On November 18, 2020, the Chicago White Sox announced that Cairo would join their coaching staff as bench coach under manager Tony La Russa. On August 12, 2021, Cairo managed the White Sox to victory over the Yankees in the first Field of Dreams game, as Tony La Russa was unavailable due to a family funeral. On August 31, 2022, Cairo was named acting manager of the White Sox while La Russa underwent testing for an unnamed medical condition. The White Sox went 18–16 under Cairo and failed to reach the playoffs. After the season, general manager Rick Hahn said Cairo deserved to interview for the managerial job, which went to Pedro Grifol.

===New York Mets===
During the 2023 season, Cairo served as the New York Mets minor league field coordinator.

===Washington Nationals===
On November 10, 2023, Cairo agreed to join the Washington Nationals as bench coach.
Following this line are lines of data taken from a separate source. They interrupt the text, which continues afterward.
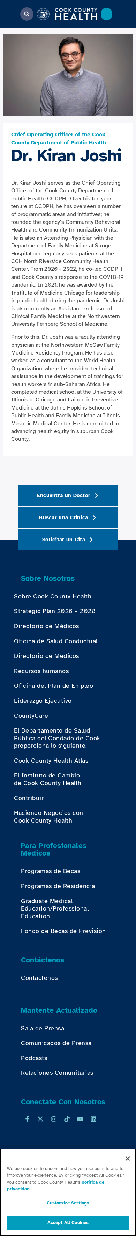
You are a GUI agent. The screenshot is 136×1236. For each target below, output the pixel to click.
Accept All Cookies (68, 1222)
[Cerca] (127, 1158)
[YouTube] (80, 1119)
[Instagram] (53, 1119)
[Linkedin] (93, 1119)
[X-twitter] (40, 1119)
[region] (68, 1192)
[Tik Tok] (67, 1119)
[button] (26, 14)
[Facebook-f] (27, 1119)
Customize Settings (68, 1203)
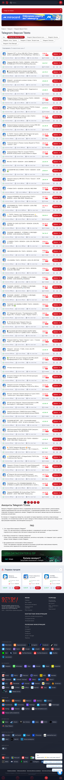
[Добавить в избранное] (57, 58)
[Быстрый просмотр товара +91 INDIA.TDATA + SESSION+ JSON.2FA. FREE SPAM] (54, 192)
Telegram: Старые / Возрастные (29, 40)
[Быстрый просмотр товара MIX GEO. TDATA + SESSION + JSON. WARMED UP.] (54, 166)
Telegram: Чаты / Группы (10, 40)
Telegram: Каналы (53, 37)
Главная (4, 29)
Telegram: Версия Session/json (35, 37)
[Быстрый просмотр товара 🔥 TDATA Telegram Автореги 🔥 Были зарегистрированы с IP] (54, 452)
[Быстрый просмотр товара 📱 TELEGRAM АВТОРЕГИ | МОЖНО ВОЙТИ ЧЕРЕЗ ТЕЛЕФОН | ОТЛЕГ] (54, 336)
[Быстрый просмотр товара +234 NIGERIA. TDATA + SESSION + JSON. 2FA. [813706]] (54, 264)
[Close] (61, 10)
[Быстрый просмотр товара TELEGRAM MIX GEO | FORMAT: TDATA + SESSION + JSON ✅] (54, 174)
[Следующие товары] (60, 569)
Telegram (10, 29)
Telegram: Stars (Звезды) (10, 43)
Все (4, 37)
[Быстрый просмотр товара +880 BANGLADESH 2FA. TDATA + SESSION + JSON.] (54, 255)
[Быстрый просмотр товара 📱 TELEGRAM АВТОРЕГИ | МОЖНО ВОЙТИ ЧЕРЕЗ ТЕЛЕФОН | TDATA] (54, 76)
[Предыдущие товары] (56, 569)
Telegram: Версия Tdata (16, 37)
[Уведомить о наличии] (60, 58)
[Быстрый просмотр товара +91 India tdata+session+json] (54, 372)
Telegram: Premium (48, 40)
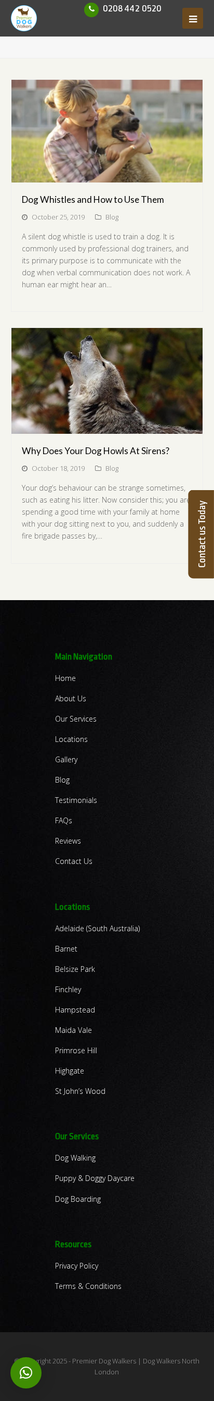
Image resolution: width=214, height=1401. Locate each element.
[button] (26, 1372)
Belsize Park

On July 7, 2025, Cairo was named interim manager of the Nationals following the firing of Dave Martinez. He won his first game as the Nationals manager in an 8–2 win against the St. Louis Cardinals on July 9. Under Cairo, the Nationals went 29–43. After the 2025 season, Cairo interviewed with the Nationals for the manager position, but the team did not select him, instead choosing Blake Butera as its next manager.

===Baltimore Orioles===
On November 15, 2025, the Baltimore Orioles hired Cairo to serve as the team's infield coach.

===Managerial record===

| Team | Year | Regular season |  |  |  |  | Postseason |  |  |  |
| Games | Won | Lost | Win % | Finish | Won | Lost | Win % | Result |
| CHW | 2022 | 34 | 18 | 16 | .529 | 2nd in AL Central | – | – | – | – |
| CHW total |  | 34 | 18 | 16 | .529 |  | – | – | – | – |
| WAS | 2025 | 72 | 29 | 43 | .403 | 5th in NL East | – | – | – | – |
| WAS total |  | 72 | 29 | 43 | .403 |  | – | – | – | – |
| Total |  | 106 | 47 | 59 | .443 |  |  |  |  |  |

==Personal life==
Cairo is married and has two children. His son Christian is a professional baseball player who was drafted in the fourth round of the 2019 MLB draft by the then-Cleveland Indians (now Cleveland Guardians).